▶ **What you should do**: Copy exactly the lines from the first line of the records below through the line containing "Click the Pro (Following month) header", including both, and nothing else.

[Saved entries]

○ ○ ○ ○

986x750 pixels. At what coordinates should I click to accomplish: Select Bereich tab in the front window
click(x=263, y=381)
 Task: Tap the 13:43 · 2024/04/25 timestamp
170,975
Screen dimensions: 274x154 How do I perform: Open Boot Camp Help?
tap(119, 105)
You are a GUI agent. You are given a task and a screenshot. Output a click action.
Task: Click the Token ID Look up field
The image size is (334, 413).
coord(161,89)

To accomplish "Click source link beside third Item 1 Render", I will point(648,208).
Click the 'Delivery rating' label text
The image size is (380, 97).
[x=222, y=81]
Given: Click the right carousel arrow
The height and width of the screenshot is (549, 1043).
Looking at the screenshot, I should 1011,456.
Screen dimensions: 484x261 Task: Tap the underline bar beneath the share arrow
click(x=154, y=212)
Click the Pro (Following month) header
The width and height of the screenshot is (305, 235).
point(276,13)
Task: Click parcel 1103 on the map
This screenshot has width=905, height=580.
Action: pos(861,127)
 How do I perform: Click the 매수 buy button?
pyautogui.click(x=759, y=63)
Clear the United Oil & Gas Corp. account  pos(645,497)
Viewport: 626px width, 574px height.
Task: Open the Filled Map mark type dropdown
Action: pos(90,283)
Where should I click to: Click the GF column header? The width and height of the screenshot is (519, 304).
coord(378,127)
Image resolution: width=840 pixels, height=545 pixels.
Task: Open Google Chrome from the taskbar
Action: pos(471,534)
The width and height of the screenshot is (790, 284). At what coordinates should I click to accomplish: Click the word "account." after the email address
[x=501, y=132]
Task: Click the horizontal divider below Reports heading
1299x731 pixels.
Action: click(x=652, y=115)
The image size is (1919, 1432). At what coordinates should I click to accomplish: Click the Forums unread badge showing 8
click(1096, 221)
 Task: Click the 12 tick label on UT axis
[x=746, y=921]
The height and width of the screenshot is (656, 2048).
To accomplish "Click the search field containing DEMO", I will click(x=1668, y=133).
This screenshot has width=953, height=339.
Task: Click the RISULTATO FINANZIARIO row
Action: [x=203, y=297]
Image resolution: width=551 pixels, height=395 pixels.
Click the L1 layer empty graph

○ ○ ○ ○

▶ **Answer box**:
986x750 pixels. At what coordinates should I click to accomplish: Select Bereich tab in the front window
click(x=263, y=381)
 Task: Tap the 13:43 · 2024/04/25 timestamp
170,975
Screen dimensions: 274x154 How do I perform: Open Boot Camp Help?
tap(119, 105)
You are a GUI agent. You are given a task and a screenshot. Output a click action.
Task: Click the Token ID Look up field
The image size is (334, 413).
coord(161,89)

To accomplish "Click source link beside third Item 1 Render", I will point(648,208).
Click the 'Delivery rating' label text
The image size is (380, 97).
[x=222, y=81]
Given: Click the right carousel arrow
The height and width of the screenshot is (549, 1043).
Looking at the screenshot, I should 1011,456.
Screen dimensions: 484x261 Task: Tap the underline bar beneath the share arrow
click(x=154, y=212)
Click the Pro (Following month) header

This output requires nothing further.